It started as a normal drive. I’d done an interview with an international identity and was giving him a lift back to his Sydney hotel. Somewhere between point A and B, I got lost.
I have to explain that point A and B were less than 3km apart, on a straightforward route I’ve travelled many times.
He noted that I seemed flustered. “I’ve been to Sydney five times, I can guide you,” he said. I took up his offer and we got there without fuss. Once we pulled over he commented gently, “This is a main city street.” I started fumbling. “I don’t come to the city often. I’m from Melbourne originally, then I lived in Byron …” and suddenly I stopped.
“OK. I have some form of strange dyslexia. I don’t know what it is.

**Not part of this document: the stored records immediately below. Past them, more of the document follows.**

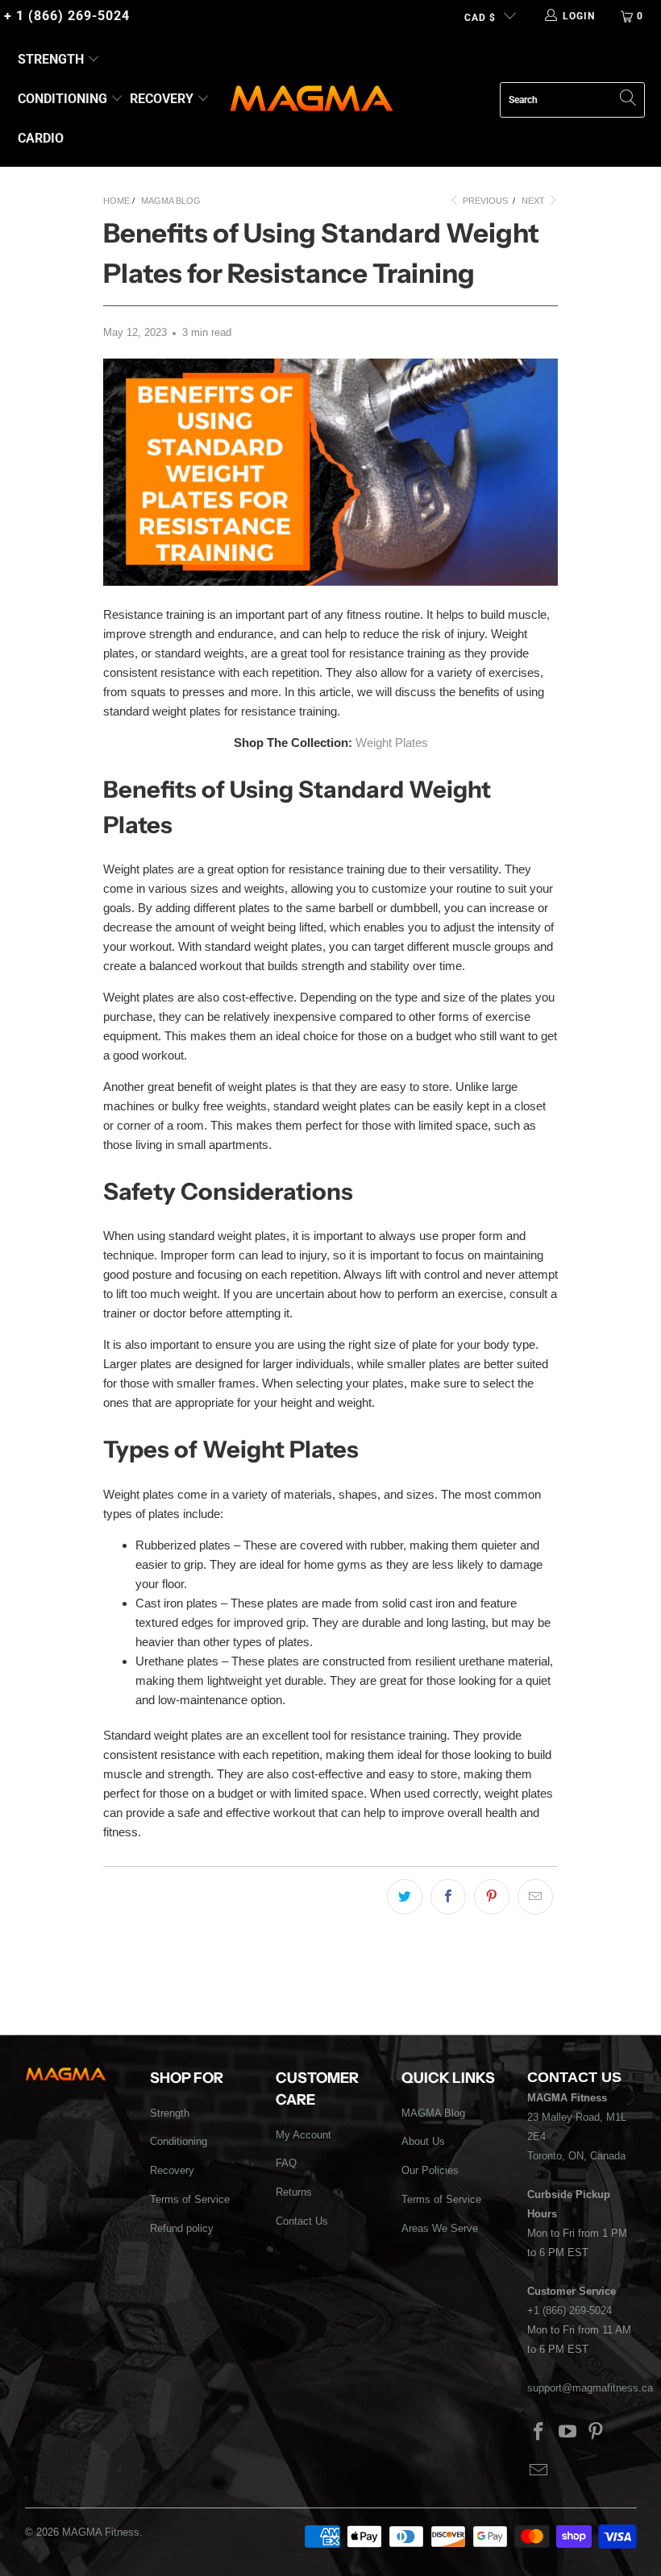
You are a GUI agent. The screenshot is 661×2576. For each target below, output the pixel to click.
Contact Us (302, 2221)
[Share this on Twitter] (404, 1896)
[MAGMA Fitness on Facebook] (539, 2432)
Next (534, 200)
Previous (484, 200)
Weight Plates (391, 742)
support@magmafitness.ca (590, 2388)
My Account (303, 2135)
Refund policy (182, 2228)
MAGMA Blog (433, 2113)
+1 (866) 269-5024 (569, 2310)
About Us (423, 2141)
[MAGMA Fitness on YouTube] (567, 2432)
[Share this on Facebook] (448, 1896)
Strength (51, 59)
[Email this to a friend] (535, 1896)
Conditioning (62, 98)
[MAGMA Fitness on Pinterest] (596, 2432)
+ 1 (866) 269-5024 (67, 15)
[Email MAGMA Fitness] (539, 2471)
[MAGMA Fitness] (311, 99)
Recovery (161, 98)
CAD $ (480, 17)
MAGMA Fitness (100, 2532)
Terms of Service (190, 2199)
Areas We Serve (439, 2228)
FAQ (286, 2163)
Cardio (41, 138)
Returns (294, 2192)
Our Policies (430, 2170)
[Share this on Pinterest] (491, 1896)
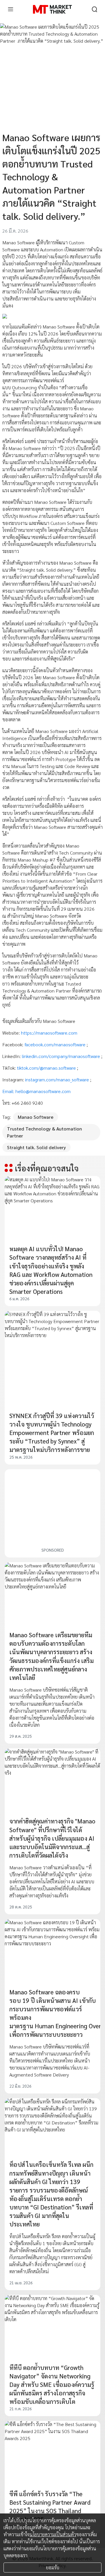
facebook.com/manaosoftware (55, 1044)
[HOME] (52, 9)
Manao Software (35, 1117)
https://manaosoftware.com (49, 1033)
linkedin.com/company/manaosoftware (61, 1056)
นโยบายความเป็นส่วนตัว (52, 2534)
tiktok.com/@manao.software (47, 1068)
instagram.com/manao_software (57, 1079)
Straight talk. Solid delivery (36, 1147)
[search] (94, 9)
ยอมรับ (52, 2567)
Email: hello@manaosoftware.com (36, 1091)
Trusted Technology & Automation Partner (44, 1132)
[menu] (10, 9)
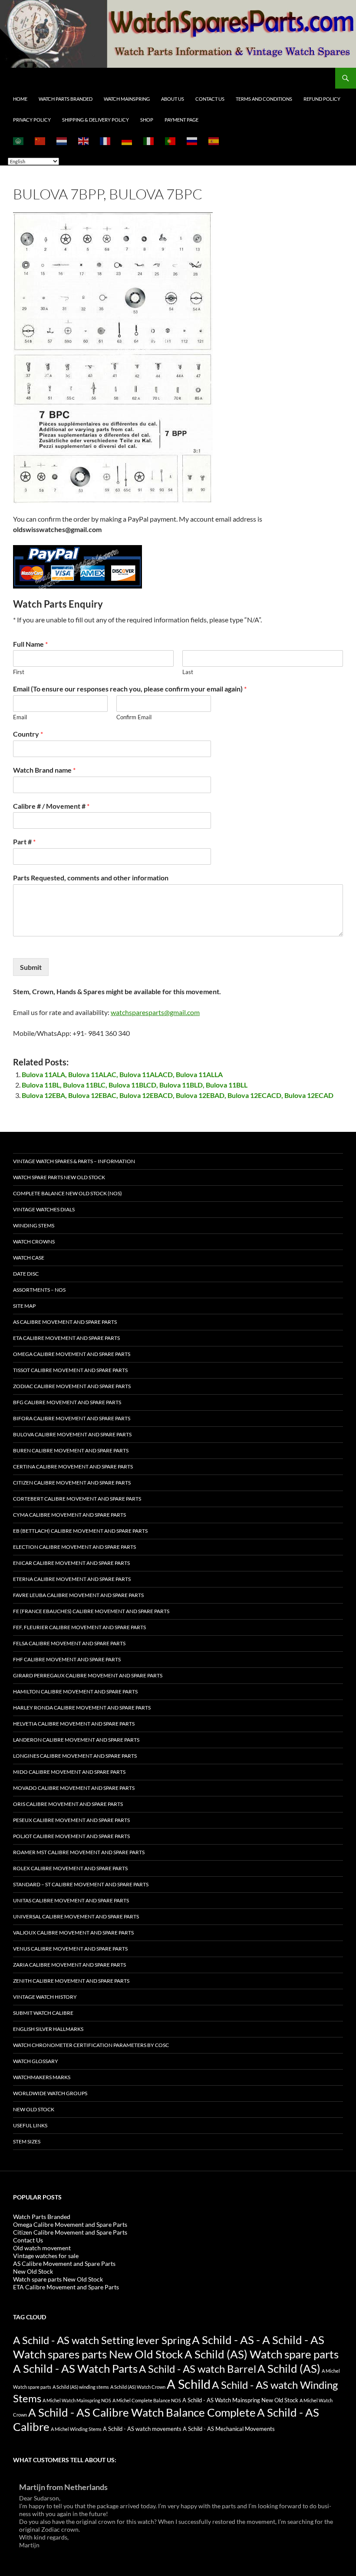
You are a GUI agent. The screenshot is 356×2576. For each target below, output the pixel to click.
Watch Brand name (44, 770)
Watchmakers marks (41, 2077)
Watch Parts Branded (65, 99)
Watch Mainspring (127, 99)
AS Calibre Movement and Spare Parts (65, 1322)
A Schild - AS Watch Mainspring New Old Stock (240, 2400)
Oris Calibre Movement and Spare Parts (68, 1804)
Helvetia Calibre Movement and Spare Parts (74, 1723)
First (18, 671)
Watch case (28, 1257)
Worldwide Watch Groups (50, 2093)
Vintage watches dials (44, 1209)
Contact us (209, 99)
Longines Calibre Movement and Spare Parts (75, 1756)
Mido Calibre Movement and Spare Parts (69, 1772)
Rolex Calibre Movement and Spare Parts (70, 1868)
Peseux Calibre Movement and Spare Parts (71, 1820)
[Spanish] (214, 140)
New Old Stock (33, 2109)
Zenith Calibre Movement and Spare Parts (71, 1980)
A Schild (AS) (288, 2368)
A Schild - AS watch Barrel (197, 2369)
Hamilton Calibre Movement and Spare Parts (75, 1691)
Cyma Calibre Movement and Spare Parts (69, 1514)
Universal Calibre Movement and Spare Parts (76, 1916)
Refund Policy (321, 99)
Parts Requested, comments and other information (90, 877)
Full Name (30, 644)
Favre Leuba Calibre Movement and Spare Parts (78, 1595)
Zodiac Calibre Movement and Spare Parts (72, 1386)
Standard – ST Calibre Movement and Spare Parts (80, 1884)
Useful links (30, 2125)
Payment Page (181, 119)
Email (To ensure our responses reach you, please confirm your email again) (130, 689)
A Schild (189, 2383)
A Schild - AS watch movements (142, 2429)
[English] (84, 140)
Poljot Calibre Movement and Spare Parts (71, 1836)
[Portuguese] (170, 140)
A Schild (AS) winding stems (81, 2387)
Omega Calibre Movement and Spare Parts (71, 1354)
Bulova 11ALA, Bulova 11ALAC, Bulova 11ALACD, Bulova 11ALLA (122, 1074)
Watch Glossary (35, 2061)
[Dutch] (62, 140)
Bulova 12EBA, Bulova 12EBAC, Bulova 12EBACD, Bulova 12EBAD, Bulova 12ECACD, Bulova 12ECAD (177, 1095)
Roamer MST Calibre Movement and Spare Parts (79, 1852)
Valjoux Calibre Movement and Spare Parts (73, 1932)
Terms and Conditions (264, 99)
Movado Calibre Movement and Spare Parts (74, 1788)
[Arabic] (19, 140)
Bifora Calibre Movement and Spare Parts (71, 1418)
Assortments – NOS (39, 1289)
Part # (24, 841)
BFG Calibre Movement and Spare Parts (67, 1402)
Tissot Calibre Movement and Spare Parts (70, 1370)
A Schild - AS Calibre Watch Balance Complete (142, 2412)
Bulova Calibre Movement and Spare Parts (72, 1434)
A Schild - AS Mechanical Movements (229, 2429)
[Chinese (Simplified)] (40, 140)
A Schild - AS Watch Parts (75, 2368)
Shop (146, 119)
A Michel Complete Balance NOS (146, 2400)
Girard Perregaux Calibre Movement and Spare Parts (87, 1675)
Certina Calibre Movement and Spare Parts (73, 1466)
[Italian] (149, 140)
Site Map (24, 1306)
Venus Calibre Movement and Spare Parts (70, 1948)
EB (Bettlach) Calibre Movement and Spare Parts (80, 1531)
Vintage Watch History (45, 1997)
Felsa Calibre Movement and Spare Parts (69, 1643)
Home (20, 99)
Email (20, 717)
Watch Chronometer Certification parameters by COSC (91, 2045)
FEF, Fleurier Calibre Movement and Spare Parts (79, 1627)
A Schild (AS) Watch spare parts (262, 2354)
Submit (31, 967)
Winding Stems (33, 1225)
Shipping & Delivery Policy (95, 119)
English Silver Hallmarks (48, 2029)
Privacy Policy (32, 119)
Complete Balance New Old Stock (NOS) (67, 1193)
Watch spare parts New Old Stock (59, 1177)
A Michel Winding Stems (76, 2429)
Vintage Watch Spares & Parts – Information (74, 1161)
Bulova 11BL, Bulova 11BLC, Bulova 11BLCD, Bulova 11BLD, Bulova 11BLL (134, 1085)
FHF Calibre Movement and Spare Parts (67, 1659)
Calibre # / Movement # (51, 806)
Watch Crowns (34, 1241)
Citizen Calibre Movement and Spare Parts (72, 1482)
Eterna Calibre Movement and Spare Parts (72, 1579)
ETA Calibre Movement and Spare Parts (66, 1338)
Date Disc (26, 1273)
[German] (127, 140)
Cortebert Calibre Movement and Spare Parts (77, 1498)
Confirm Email (134, 717)
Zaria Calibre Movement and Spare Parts (69, 1964)
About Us (172, 99)
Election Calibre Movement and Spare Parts (74, 1547)
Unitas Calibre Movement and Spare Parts (71, 1900)
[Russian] (192, 140)
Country (28, 734)
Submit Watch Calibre (43, 2013)
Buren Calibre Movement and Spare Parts (71, 1450)
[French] (105, 140)
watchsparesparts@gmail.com (155, 1012)
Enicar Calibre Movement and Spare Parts (71, 1563)
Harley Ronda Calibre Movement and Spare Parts (82, 1707)
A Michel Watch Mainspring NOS (77, 2400)
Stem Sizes (26, 2141)
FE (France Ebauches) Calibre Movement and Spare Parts (91, 1611)
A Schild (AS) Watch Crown (137, 2387)
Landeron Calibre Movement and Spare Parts (76, 1739)
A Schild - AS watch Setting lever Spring (102, 2340)
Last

I’m great with words and grammar, so it isn’t that, but directions defeat me.”
Once on a blog site called Dr Metablog I found reference to the book The Accidental Tourist, in which a character had “geographical dyslexia”.
The blogger says: “There’s a class of people (I’m one of them) who are chronically lost; who take a few steps in a strange city and can’t find their way back to the hotel; who don’t know how to exit the building they’ve entered because they’ve strolled a corridor or two; who are totally befuddled and even panicked when they drive into a familiar intersection from an unaccustomed direction; who break into a cold sweat when someone says, ‘You know how to get home — just reverse the directions’; and who, because they’re frequently lost, are subject to ridicule and mockery.”
I felt good having told the truth to my interviewee. I even texted him afterwards to tell him that on the way back I ended up on a freeway that took me over the Harbour Bridge. I came back through peak-hour traffic, and the five-minute journey back along one street became a one-hour, 40-minute hell ride.
After many years of shame I can laugh at myself now. We’re all flawed. This person knows my work and asked to do an exclusive with me, so I’m clearly competent at lots of things. That I’m disabled in logical matters such as distance from other objects, direction or simple maths is finally OK. In fact, I presume it’s what pushed me to develop other skills.
Before he got out of the car he shared with me his fear of flying. Although he zips around the world, there’s not a time he isn’t secretly wet with fear.
I consoled myself with this story of human vulnerability the whole long, bumper-to-bumper journey home.